§ **Data for processing**:
BEGIN
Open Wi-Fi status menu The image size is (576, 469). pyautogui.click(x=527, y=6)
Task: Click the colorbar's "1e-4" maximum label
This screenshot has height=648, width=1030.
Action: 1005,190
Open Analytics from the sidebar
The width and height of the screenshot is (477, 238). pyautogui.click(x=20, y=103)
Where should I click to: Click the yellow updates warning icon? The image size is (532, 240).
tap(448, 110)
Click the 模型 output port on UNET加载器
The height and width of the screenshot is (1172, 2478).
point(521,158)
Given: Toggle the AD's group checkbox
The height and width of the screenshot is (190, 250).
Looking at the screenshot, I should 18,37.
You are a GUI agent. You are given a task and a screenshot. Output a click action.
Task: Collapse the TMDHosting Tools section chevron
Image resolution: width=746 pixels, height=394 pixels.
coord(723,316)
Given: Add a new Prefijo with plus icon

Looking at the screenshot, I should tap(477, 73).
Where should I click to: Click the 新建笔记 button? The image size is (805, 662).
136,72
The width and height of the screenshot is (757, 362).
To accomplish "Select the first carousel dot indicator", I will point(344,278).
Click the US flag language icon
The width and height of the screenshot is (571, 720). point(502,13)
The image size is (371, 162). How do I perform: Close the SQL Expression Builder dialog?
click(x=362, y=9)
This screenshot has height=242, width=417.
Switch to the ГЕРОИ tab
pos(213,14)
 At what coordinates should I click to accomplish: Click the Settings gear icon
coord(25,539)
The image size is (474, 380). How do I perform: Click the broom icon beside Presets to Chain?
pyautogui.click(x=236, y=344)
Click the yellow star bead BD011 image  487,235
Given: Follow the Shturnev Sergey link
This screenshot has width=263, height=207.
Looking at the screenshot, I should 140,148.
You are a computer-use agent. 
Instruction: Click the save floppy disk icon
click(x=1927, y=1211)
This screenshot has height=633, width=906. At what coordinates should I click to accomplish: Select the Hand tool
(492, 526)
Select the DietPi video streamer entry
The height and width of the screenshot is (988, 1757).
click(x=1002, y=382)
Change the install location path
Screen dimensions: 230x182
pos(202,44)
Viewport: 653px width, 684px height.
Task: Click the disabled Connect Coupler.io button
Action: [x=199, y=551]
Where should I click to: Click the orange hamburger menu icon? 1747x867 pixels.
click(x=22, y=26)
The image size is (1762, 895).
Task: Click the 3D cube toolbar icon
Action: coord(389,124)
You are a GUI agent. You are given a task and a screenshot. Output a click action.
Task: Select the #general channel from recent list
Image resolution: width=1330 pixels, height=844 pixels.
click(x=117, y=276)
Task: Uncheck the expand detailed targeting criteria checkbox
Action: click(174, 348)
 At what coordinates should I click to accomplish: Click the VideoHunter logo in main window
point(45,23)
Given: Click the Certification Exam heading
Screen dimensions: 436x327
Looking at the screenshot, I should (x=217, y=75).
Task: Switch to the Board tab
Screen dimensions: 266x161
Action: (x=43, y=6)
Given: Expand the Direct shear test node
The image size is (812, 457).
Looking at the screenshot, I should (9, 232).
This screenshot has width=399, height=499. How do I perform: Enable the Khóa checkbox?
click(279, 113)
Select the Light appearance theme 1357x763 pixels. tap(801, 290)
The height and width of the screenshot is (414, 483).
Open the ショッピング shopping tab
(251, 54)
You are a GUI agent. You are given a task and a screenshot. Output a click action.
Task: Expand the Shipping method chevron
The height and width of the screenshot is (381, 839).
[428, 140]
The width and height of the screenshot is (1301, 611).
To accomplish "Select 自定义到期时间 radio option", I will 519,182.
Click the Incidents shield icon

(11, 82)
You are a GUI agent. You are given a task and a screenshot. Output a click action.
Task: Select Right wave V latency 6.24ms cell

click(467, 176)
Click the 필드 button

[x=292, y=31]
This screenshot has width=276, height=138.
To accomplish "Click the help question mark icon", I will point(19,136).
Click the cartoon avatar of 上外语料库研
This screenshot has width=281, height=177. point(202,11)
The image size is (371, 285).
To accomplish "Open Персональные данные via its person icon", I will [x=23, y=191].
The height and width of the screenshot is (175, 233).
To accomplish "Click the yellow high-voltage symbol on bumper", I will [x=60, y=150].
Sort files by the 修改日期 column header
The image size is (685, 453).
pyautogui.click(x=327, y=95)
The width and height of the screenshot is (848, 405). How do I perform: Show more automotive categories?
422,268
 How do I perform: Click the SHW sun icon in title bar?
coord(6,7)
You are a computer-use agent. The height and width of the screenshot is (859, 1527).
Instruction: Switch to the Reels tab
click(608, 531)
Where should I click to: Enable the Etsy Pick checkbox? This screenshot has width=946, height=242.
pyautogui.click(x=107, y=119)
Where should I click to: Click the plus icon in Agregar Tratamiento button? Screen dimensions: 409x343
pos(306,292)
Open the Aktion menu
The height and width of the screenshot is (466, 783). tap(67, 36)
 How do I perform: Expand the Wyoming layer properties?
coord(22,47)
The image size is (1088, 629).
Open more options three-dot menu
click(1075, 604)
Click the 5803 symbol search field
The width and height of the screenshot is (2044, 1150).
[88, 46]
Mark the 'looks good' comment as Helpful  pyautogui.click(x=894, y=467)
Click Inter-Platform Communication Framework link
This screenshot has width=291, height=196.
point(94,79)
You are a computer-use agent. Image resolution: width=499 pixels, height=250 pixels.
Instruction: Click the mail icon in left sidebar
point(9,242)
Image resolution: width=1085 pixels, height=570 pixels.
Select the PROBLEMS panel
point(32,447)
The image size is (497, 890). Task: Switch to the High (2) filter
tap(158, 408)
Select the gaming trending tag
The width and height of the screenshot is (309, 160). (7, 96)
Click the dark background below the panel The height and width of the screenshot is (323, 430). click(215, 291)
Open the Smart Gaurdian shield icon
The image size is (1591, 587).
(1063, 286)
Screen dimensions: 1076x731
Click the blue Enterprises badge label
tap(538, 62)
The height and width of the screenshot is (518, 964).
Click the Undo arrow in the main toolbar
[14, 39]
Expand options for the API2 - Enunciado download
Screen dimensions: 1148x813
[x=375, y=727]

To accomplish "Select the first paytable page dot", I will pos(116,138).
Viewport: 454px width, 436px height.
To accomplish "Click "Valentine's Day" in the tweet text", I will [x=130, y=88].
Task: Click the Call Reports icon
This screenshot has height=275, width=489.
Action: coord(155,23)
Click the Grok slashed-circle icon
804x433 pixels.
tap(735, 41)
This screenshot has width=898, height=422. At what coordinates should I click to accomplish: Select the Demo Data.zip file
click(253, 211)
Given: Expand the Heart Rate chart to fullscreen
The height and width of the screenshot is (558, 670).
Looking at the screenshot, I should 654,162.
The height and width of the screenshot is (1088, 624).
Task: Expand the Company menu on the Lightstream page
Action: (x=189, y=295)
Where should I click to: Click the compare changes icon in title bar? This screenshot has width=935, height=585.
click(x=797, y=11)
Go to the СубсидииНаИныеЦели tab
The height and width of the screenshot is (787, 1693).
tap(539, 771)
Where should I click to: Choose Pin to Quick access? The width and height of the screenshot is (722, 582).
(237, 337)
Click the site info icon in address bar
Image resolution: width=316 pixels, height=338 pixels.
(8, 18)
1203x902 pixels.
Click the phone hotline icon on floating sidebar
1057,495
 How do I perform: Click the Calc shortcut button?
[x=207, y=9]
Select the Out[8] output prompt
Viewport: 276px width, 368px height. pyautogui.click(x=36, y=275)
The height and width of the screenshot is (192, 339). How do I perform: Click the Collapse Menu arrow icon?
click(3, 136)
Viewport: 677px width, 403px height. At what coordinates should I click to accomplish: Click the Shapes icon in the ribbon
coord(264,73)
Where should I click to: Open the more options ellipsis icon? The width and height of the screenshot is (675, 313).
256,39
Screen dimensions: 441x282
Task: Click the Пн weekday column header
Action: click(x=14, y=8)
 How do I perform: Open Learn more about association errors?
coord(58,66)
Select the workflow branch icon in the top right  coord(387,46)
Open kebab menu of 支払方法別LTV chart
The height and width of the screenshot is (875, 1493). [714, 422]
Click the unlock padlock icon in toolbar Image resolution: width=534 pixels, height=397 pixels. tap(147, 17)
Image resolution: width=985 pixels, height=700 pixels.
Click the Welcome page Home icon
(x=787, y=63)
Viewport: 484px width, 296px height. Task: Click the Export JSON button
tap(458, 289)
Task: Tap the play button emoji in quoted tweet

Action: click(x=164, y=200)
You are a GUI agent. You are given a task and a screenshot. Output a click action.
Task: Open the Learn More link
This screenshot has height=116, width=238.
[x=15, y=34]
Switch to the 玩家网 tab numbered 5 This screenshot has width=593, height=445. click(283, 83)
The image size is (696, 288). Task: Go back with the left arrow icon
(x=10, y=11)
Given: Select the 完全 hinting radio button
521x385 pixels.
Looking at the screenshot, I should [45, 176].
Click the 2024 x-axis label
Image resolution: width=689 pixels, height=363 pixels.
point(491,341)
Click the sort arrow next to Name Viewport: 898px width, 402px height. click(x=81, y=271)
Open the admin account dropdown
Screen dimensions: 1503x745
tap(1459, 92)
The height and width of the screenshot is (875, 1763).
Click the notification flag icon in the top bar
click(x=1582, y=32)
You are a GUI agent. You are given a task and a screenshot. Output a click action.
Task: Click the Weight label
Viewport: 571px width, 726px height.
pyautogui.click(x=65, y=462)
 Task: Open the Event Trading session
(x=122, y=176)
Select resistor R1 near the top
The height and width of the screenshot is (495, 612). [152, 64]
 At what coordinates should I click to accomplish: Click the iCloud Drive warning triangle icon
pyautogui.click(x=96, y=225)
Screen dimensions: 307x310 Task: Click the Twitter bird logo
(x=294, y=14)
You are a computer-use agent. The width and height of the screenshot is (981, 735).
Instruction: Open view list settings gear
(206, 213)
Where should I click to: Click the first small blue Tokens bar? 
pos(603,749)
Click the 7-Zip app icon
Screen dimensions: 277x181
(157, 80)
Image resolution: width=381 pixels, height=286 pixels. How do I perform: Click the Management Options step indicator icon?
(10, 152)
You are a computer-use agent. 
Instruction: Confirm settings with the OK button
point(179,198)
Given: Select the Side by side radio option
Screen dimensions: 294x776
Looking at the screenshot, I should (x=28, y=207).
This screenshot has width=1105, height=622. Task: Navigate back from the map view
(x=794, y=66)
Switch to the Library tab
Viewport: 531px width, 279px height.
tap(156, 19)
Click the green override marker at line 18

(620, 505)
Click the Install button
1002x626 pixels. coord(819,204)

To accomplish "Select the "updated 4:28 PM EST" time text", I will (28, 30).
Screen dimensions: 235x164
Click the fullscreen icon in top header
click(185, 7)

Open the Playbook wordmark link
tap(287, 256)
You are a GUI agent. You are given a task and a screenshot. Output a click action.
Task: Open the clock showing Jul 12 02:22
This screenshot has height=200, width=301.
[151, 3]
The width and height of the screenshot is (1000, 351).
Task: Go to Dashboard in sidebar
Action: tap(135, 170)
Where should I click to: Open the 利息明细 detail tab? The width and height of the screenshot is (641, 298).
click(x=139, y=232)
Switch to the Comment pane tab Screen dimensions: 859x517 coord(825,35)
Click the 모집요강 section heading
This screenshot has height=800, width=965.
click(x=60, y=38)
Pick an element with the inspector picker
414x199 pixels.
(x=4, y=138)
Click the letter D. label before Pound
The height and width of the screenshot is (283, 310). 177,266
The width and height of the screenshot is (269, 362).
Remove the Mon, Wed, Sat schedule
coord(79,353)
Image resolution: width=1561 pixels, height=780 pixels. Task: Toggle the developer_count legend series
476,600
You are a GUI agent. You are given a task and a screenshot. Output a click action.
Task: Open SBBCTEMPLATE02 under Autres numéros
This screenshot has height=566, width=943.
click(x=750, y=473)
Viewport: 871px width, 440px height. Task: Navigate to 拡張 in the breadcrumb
END
§ **Exercise goal**: Rewrite the records starting at the line that contains "Where should I click to: Click the 新建笔记" and ending at the line that contains "click(x=1002, y=382)", putting "diskette" in place of "floppy disk" and leaving everything else unchanged.

§ **Answer to the problem**:
Where should I click to: Click the 新建笔记 button? The image size is (805, 662).
136,72
The width and height of the screenshot is (757, 362).
To accomplish "Select the first carousel dot indicator", I will point(344,278).
Click the US flag language icon
The width and height of the screenshot is (571, 720). point(502,13)
The image size is (371, 162). How do I perform: Close the SQL Expression Builder dialog?
click(x=362, y=9)
This screenshot has height=242, width=417.
Switch to the ГЕРОИ tab
pos(213,14)
 At what coordinates should I click to accomplish: Click the Settings gear icon
coord(25,539)
The image size is (474, 380). How do I perform: Click the broom icon beside Presets to Chain?
pyautogui.click(x=236, y=344)
Click the yellow star bead BD011 image  487,235
Given: Follow the Shturnev Sergey link
This screenshot has width=263, height=207.
Looking at the screenshot, I should 140,148.
You are a computer-use agent. 
Instruction: Click the save diskette icon
click(x=1927, y=1211)
This screenshot has height=633, width=906. At what coordinates should I click to accomplish: Select the Hand tool
(492, 526)
Select the DietPi video streamer entry
The height and width of the screenshot is (988, 1757).
click(x=1002, y=382)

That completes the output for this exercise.